In business it means focusing on the short term to gain the long term. Keep these things in mind when working on your business:
1. Walk backwards
2. Monitor your progress
3. Stay flexible
You’ve determined your long-term goal. Now walk it backwards to identify the action steps you can take now to start getting there. It’s a process. The more you break it down into small steps, the more likely you are to implement those steps. It is those steps that will move the ball down the field toward your goal. Remember, focus on the short term—the first downs.
Here’s how it goes: based on your long-term goals, what do you need to do now to start the process toward that goal? If it’s a revenue goal, can you break it down monthly? Some businesses are seasonal or cyclical. With these, you can’t really break down the annual goal evenly. Rather, you have to determine which months are traditionally light. Take those expectations and place them in the heavy months. This makes the process realistic. You are more likely to achieve the steps and, therefore, the goal, if your strategy is realistic and sensible.

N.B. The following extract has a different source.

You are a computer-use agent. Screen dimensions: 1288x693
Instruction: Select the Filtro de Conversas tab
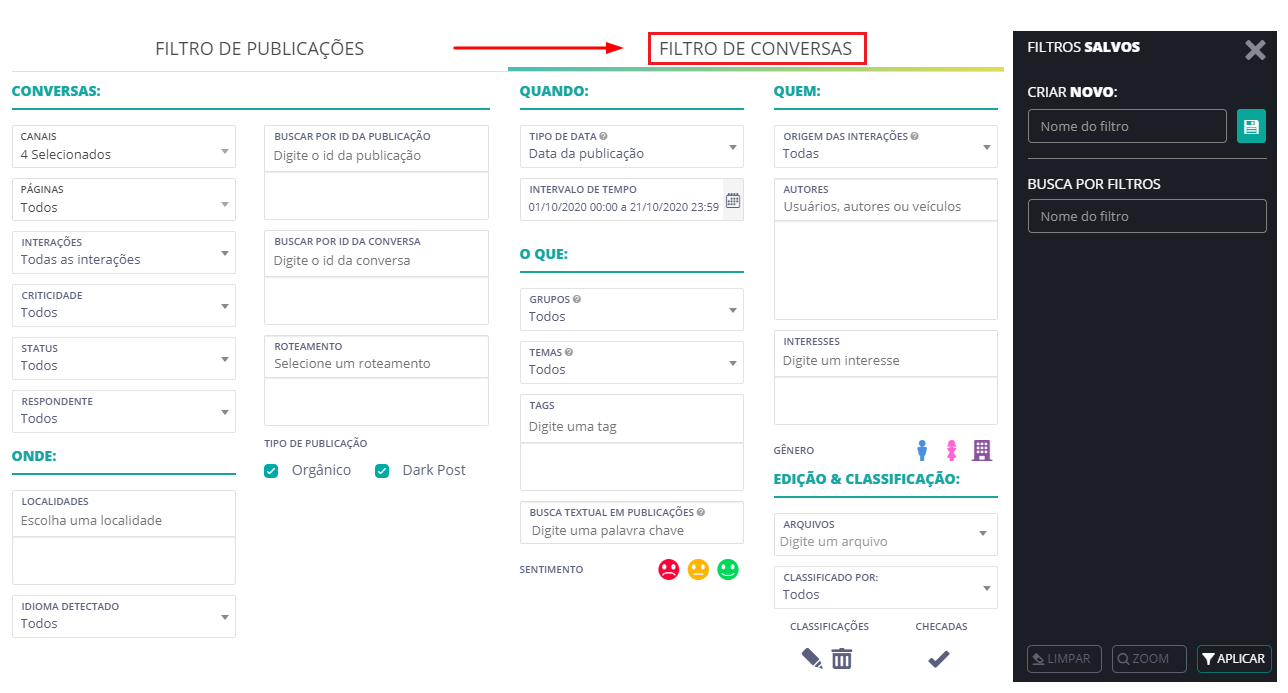pyautogui.click(x=755, y=49)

The point is to establish the steps you will take this month (the first month in the process). Only concentrate on those steps. Don’t worry about the bigger picture. It will come about when you are focusing on the current steps.
Monitor your progress
One of the biggest mistakes I see entrepreneurs make is setting a goal and that's it. They don’t establish the steps to move toward that goal, and then they don’t monitor their progress. You need to know on a consistent basis whether you are headed in the right direction.
Here's my favorite way of monitoring progress: set aside time on the first day of the month. This begins on the month directly following that first month when you established your first month’s steps. That morning, take a look at the results of the previous month. Ask yourself these questions:
1. What worked?
2. What didn’t?
3. Did I accomplish all of my steps and expectations for the month?
Establish the steps for the current month based on the answers to these questions. Repeat what worked and eliminate, or tweak, what didn’t work. If you accomplished your expectations, set new ones for this month. If not, adjust. Always ask yourself: Am I gaining the first downs?
Flexibility is a key characteristic of successful entrepreneurs. When you set up your plan, work that plan, and monitor that plan, you have to be ready to change course if you find you aren’t heading in the right direction. People who have tunnel vision and aren’t flexible find themselves unable to reach the end zone.
You have to be able to adjust to the realities you face. When you monitor your progress and find that you are off track, shift. There’s nothing wrong with changing course. What’s wrong is NOT paying attention to how things are going.
Imagine three years from now looking at where you are compared to where you want to be. Did you make it? Did you shift and adjust as needed? Did you even monitor your progress to know whether you were heading in the right direction?
Long-term goals are critical to business success. You’ll get to the long term by focusing on the short term. Remember the football game; it’s the first downs that get you to the end zone. It’s all about the first downs.